**ACTIVITY:** What lines in the records below mention "will"? List them all.

Stored records
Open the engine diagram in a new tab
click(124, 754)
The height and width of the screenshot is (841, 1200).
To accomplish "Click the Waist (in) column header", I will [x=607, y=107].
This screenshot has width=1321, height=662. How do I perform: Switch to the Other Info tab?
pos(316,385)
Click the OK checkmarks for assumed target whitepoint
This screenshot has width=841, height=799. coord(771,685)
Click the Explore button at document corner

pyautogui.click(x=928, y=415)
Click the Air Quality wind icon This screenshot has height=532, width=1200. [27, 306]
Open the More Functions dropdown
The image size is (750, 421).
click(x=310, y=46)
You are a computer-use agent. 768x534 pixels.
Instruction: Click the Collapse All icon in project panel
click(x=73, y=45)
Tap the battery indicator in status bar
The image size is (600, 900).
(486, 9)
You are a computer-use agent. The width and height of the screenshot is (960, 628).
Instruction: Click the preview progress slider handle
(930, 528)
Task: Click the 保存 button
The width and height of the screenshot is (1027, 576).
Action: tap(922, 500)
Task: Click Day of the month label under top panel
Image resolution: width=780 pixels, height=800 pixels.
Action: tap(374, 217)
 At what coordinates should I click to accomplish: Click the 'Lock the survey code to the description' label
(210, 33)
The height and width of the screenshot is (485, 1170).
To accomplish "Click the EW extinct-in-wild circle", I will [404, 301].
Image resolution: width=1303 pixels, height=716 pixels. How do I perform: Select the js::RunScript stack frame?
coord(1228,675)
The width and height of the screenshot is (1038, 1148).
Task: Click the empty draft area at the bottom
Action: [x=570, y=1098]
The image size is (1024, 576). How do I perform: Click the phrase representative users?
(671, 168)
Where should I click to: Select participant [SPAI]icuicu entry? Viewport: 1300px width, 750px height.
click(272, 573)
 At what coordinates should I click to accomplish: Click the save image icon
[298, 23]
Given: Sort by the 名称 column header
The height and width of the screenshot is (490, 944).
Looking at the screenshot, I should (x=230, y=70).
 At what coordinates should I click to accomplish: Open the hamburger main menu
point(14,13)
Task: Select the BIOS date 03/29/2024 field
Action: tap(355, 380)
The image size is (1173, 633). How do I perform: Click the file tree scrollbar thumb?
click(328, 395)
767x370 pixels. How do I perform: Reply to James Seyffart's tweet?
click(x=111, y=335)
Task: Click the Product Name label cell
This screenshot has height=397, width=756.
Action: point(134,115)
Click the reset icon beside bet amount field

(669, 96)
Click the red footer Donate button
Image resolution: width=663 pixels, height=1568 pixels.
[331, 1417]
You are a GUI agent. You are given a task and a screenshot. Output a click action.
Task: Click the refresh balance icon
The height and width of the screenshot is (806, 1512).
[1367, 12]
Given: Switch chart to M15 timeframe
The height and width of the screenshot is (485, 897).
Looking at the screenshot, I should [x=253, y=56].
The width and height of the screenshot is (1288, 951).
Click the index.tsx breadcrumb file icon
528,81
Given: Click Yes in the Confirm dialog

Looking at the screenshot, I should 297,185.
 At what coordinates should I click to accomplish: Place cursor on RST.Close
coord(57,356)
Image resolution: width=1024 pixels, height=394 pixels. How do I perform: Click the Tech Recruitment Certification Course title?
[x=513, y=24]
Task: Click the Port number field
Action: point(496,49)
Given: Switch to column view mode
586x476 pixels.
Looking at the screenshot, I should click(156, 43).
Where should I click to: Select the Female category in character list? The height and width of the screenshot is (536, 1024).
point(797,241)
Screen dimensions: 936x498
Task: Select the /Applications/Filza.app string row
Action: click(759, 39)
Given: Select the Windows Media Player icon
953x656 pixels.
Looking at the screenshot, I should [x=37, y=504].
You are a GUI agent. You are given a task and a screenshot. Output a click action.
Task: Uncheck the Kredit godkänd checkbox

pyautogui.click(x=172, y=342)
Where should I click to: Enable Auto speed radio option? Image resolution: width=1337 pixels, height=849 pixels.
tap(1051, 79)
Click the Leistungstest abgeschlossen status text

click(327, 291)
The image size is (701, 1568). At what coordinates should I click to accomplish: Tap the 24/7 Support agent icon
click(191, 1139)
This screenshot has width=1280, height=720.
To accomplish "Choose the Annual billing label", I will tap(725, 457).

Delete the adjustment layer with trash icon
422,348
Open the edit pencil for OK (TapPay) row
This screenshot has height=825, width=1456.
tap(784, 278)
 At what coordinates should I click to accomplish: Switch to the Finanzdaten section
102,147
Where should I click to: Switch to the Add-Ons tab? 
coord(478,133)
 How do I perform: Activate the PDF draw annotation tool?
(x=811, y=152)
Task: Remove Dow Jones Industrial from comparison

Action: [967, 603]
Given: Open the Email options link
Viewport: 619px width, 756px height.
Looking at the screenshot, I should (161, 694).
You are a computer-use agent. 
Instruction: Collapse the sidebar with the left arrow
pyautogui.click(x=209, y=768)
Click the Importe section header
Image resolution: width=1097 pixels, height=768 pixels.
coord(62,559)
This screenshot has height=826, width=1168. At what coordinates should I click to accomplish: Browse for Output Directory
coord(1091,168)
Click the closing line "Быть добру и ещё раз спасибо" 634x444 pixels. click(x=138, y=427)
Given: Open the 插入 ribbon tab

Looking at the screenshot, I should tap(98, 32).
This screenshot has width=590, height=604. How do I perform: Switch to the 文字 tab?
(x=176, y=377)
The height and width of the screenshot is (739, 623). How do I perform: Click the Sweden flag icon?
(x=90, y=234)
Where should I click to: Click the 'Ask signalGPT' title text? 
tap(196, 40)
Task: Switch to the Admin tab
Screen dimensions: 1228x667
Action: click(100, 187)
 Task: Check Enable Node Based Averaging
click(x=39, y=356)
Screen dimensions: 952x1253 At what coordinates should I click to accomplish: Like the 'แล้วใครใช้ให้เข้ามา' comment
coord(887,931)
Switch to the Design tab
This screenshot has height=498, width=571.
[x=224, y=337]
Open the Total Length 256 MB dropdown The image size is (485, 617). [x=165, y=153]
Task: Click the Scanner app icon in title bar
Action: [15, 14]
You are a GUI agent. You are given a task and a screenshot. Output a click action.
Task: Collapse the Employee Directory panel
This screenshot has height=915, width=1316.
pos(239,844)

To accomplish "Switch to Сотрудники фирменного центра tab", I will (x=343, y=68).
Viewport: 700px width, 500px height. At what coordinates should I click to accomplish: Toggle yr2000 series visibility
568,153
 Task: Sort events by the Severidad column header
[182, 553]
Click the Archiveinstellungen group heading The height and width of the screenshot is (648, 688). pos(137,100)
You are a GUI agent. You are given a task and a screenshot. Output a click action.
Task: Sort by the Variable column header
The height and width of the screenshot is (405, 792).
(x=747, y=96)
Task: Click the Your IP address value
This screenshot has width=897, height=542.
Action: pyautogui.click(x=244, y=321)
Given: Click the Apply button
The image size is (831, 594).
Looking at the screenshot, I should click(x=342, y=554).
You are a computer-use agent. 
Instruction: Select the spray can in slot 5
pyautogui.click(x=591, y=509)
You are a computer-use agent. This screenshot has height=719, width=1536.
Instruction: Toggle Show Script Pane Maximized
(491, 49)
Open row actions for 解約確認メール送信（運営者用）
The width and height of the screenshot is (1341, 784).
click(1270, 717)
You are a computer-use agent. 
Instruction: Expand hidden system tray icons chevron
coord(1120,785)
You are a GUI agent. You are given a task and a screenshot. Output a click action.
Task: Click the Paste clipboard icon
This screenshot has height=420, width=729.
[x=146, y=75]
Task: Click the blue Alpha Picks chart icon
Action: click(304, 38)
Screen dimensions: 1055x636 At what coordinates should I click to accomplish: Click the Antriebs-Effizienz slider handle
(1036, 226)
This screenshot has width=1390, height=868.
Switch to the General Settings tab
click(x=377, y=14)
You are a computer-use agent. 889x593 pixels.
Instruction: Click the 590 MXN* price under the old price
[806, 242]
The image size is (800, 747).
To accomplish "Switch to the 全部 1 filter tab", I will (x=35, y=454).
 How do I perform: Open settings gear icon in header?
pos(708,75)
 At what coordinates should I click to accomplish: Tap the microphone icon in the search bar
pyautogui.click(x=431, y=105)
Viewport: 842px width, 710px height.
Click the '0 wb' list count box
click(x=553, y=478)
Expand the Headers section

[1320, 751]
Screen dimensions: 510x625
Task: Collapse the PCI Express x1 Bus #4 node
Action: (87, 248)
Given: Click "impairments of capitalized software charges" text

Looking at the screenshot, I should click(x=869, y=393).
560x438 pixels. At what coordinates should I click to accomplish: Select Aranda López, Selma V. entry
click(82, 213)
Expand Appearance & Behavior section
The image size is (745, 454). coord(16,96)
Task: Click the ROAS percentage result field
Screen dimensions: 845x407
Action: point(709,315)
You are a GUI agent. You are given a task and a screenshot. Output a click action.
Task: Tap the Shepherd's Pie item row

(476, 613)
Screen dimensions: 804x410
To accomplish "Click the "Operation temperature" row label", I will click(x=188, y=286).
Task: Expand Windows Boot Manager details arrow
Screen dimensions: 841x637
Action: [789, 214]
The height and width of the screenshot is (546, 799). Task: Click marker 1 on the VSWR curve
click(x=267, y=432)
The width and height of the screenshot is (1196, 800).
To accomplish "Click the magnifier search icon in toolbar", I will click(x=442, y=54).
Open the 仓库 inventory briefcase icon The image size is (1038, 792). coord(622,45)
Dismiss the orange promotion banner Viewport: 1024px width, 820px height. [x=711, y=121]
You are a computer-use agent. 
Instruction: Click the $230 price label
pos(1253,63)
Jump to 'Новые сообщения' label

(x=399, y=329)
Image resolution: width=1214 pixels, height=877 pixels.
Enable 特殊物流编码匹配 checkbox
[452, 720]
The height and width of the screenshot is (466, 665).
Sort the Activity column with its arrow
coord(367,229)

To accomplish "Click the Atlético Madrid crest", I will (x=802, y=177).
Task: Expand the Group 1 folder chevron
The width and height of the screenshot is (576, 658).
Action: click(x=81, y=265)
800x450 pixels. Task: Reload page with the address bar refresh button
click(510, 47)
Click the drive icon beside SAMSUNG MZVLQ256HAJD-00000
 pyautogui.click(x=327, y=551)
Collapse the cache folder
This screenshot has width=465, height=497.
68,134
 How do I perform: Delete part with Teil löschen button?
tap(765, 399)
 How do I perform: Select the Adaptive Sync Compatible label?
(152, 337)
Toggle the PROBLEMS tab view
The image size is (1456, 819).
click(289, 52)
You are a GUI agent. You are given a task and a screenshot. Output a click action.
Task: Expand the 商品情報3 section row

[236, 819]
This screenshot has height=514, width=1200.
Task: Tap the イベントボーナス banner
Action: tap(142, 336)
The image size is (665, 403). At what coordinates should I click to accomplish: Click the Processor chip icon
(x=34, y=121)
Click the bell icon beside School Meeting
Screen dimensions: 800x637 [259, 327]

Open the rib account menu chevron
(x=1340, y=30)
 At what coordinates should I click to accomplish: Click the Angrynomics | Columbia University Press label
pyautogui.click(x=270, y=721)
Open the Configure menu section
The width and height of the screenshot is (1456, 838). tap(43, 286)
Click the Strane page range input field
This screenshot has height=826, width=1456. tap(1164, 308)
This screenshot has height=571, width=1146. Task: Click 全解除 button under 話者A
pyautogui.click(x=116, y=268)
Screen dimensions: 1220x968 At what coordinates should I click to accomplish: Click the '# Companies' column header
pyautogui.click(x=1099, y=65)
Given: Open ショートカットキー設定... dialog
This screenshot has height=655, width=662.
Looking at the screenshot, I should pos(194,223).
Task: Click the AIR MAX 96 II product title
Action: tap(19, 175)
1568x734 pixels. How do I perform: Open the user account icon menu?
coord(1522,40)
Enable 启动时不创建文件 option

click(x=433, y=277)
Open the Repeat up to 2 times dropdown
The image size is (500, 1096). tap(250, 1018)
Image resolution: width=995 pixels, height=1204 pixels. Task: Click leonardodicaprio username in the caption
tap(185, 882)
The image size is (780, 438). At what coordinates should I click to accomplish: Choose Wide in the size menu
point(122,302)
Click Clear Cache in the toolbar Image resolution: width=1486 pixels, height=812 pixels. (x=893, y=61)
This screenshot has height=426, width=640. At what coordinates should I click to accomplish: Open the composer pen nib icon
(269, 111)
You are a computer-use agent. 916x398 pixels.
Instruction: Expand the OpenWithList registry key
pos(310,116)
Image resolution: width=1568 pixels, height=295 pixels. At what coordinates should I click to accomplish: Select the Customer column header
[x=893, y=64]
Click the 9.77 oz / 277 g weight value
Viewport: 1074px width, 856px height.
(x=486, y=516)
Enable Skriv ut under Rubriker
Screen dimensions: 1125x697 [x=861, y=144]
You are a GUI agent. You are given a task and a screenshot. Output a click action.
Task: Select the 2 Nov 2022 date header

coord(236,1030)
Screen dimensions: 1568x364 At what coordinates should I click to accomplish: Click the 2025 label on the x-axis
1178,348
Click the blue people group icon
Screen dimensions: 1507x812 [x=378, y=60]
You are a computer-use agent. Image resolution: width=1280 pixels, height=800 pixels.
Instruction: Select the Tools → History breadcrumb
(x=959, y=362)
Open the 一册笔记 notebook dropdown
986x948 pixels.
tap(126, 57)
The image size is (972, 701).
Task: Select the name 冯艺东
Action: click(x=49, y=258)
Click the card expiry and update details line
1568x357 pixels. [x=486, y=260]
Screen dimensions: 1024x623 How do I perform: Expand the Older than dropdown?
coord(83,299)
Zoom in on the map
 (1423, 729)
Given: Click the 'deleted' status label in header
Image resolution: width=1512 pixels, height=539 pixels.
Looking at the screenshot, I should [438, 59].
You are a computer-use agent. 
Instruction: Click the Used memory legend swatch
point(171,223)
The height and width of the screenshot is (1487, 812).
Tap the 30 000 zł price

**OUTPUT BELOW:**
To accomplish "Click the Waist (in) column header", I will [x=607, y=107].
To accomplish "Click the EW extinct-in-wild circle", I will [404, 301].
To accomplish "Choose the Annual billing label", I will tap(725, 457).
To accomplish "Switch to Сотрудники фирменного центра tab", I will (x=343, y=68).
To accomplish "Switch to the 全部 1 filter tab", I will (x=35, y=454).
To accomplish "Click the "Operation temperature" row label", I will click(x=188, y=286).
To accomplish "Click the magnifier search icon in toolbar", I will click(x=442, y=54).
To accomplish "Click the Atlético Madrid crest", I will (x=802, y=177).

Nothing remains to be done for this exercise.